Ces treize registres nationaux comptent parce qu’ils répondent à une question que VIES ne peut pas traiter. VIES indique si un numéro est immatriculé. Une société en liquidation, insolvable ou radiée conserve généralement un numéro de TVA qui se résout parfaitement dans VIES, et c’est dans ces registres que cela devient visible. Ils répondent également les jours où VIES ne répond pas.
- Sanctions — la liste consolidée de l’UE des personnes, groupes et entités faisant l’objet de sanctions financières, actualisée quotidiennement et comparée localement. Les navires et aéronefs sont exclus. Seule la version du Journal officiel fait foi.

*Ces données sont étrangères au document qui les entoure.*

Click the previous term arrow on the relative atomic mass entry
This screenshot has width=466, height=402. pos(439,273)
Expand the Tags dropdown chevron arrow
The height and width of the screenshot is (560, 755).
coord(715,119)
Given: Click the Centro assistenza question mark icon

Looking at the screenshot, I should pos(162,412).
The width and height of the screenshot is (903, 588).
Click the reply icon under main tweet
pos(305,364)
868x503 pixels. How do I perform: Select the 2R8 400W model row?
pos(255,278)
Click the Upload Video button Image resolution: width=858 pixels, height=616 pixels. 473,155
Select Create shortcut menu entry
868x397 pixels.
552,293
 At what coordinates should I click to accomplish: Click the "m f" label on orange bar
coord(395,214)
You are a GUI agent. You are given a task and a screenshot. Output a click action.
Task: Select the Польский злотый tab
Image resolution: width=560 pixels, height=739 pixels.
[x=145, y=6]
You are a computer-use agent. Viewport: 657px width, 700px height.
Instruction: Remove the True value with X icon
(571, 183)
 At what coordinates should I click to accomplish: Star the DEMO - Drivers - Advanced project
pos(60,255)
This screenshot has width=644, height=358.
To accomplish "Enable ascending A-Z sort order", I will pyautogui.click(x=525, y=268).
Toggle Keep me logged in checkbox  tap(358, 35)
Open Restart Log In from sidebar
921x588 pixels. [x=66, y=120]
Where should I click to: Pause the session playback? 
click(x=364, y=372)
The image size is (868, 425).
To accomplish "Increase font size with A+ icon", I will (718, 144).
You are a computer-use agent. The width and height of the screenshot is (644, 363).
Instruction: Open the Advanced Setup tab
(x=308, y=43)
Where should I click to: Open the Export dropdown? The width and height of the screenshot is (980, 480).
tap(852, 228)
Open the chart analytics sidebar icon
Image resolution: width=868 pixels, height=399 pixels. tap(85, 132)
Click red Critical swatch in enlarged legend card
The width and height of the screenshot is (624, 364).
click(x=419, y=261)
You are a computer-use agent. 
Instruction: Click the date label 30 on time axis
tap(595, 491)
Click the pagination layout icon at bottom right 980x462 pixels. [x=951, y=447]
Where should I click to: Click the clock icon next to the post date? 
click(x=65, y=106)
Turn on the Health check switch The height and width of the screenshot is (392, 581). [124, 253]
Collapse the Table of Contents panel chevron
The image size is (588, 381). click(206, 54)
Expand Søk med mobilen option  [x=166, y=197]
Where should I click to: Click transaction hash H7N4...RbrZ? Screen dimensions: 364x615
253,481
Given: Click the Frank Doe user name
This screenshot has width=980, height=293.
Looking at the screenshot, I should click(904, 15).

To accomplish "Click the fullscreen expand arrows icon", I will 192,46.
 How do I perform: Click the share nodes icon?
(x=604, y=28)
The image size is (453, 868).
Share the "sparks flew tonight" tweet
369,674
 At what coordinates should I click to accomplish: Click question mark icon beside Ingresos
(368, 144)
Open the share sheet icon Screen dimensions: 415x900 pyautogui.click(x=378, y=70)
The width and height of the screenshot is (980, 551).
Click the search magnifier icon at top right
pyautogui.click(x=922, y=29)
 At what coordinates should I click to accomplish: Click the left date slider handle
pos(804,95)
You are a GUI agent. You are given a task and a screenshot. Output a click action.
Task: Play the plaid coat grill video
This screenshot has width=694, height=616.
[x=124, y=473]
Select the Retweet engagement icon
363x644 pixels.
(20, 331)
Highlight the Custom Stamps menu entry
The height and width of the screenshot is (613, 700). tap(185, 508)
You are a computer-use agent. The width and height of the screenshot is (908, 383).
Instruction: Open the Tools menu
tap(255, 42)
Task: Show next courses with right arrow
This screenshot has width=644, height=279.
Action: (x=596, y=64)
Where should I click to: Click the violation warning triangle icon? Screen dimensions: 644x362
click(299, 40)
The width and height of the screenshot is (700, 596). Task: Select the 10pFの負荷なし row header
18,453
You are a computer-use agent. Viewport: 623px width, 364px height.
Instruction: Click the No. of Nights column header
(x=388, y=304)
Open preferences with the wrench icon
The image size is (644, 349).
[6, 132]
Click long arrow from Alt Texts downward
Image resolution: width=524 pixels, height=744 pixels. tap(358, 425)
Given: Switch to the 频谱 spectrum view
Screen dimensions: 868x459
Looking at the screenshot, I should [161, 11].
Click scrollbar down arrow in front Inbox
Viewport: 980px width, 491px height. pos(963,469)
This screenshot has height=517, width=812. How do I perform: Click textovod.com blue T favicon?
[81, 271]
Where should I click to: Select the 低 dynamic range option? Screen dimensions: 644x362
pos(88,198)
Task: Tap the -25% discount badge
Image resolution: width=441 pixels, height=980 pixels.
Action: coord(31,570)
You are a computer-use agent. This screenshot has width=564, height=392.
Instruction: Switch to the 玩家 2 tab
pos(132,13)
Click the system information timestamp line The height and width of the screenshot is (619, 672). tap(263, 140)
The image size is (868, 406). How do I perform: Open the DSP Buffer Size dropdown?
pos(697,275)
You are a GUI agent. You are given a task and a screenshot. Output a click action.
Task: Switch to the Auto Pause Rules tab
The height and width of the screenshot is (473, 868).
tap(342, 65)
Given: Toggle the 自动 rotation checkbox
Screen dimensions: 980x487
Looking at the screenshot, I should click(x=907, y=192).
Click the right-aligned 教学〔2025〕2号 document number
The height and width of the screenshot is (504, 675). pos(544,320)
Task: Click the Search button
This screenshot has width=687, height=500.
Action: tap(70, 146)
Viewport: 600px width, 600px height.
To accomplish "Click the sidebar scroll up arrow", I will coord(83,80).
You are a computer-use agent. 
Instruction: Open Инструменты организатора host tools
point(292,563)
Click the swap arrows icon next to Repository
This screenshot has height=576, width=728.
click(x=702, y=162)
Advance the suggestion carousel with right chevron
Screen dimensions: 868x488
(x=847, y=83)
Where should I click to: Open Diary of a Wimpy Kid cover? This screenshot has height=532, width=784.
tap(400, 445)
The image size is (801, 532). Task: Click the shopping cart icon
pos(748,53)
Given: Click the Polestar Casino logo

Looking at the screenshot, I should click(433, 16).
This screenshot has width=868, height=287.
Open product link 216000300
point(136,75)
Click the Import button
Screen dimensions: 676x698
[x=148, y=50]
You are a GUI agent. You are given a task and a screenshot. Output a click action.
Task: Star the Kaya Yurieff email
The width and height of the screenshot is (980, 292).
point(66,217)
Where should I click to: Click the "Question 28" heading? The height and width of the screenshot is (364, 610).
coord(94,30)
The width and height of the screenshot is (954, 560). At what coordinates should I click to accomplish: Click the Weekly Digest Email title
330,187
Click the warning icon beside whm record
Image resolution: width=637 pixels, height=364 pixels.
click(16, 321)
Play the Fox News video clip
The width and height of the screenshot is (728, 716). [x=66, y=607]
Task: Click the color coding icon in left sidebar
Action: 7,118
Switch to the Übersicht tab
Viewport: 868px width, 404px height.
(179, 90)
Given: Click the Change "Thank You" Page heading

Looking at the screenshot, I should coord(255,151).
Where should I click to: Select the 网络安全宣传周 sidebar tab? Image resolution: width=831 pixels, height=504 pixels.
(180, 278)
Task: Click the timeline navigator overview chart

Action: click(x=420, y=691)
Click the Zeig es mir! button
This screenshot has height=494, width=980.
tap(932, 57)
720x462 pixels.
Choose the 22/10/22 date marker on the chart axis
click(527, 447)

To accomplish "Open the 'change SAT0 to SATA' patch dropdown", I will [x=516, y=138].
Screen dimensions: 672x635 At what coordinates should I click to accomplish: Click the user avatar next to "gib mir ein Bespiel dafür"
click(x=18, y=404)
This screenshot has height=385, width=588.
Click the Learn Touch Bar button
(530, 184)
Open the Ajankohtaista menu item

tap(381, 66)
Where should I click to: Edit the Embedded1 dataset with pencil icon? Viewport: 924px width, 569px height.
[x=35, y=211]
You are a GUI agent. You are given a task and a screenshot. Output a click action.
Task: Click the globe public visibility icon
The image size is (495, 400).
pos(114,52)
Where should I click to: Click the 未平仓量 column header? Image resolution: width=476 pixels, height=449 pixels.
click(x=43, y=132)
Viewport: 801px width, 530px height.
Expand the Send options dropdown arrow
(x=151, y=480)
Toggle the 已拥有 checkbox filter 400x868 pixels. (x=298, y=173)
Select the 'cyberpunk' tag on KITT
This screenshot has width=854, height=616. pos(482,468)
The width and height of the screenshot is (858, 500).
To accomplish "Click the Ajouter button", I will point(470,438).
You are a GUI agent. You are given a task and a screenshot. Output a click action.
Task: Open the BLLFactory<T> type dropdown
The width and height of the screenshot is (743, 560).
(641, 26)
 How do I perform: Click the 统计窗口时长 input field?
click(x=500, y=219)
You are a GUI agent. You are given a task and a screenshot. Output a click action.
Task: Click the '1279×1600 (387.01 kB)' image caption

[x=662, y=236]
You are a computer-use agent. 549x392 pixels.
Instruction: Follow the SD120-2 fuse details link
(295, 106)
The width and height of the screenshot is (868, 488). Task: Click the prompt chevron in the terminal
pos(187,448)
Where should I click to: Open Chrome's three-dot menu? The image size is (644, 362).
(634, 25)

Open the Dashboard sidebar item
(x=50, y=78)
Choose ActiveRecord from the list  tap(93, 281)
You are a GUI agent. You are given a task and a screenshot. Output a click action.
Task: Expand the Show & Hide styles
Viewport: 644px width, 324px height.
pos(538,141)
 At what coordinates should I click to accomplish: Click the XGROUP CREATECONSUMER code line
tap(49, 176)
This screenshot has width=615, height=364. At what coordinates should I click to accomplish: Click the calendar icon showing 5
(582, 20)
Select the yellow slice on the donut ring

- Registre des sociétés britannique — l’API de données publiques de Companies House, en direct à chaque vérification. Les noms sont recherchés comme du texte : une société n’est nommée que si son nom correspond exactement, sinon les résultats proches sont affichés plutôt que d’en choisir un. Qu’une société figure au registre prouve qu’elle existe — pas qu’elle a envoyé votre facture.
- Domaine — enregistrements DNS publics et données d’enregistrement RDAP.